La nervosité de Ian inquiète également. En effet, l'homme sursaute régulièrement comme s'il était en danger, à l'affût du moindre fait suspect. L'angoisse perdure. S'il arrive aux personnages de passer commande, alors que l'on s'attend à de l'impatience de leur part, Ian affiche un comportement anxieux lorsque l'on frappe à la porte:

  There is a knock at the door. Ian starts, and Cate goes to answer it.
Ian Don't (B 6)

Sur la défensive, il réagit à l'extrême. La première fois, il va même jusqu'à sortir son revolver, pour finalement envoyer Cate chercher les sandwichs sur le pas de la porte, après avoir vérifié qu'il n'y avait aucun danger:

"Probably the wog with the sarnies. Open it" (B 6).

La psychose de Ian va jusqu'à la sonnerie du téléphone. Aussi, lorsque celui-ci retentit, il sursaute, incapable de lucidité et de sang froid. Etrange, le fait que cet homme possède une arme. De surcroît il apparaît comme étant un simple journaliste de presse à scandale puisqu'il dicte son article au téléphone. Pourquoi se couche-t-il à terre au vrombissement d'un véhicule? On ne comprend vraiment pas son attitude, tant l'action paraît ridicule et inopinée:

"Outside, a car backfires - there is an enormous bang. Ian throws himself flat on the floor" (B 28).
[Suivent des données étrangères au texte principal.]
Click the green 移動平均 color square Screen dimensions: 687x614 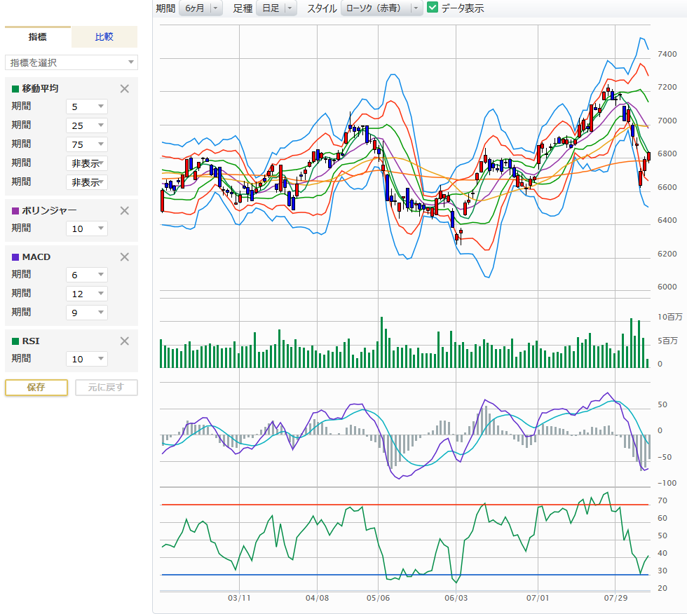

Cate semble étrangère aux maux de Ian. Elle ne comprend tellement pas son angoisse que, lorsqu'on frappe à la porte, la peur de celui-ci l'amuse plus qu'elle ne l'inquiète. Elle ricane à l'épisode des sandwichs, de même que lorsqu'il se jette à terre:

Cate (Laughs.)
It's only a car.
Ian You. You're fucking thick.
Cate I'm not. You're scared of things when there's nothing to be scared of. What's thick about not being scared of cars? (B 28).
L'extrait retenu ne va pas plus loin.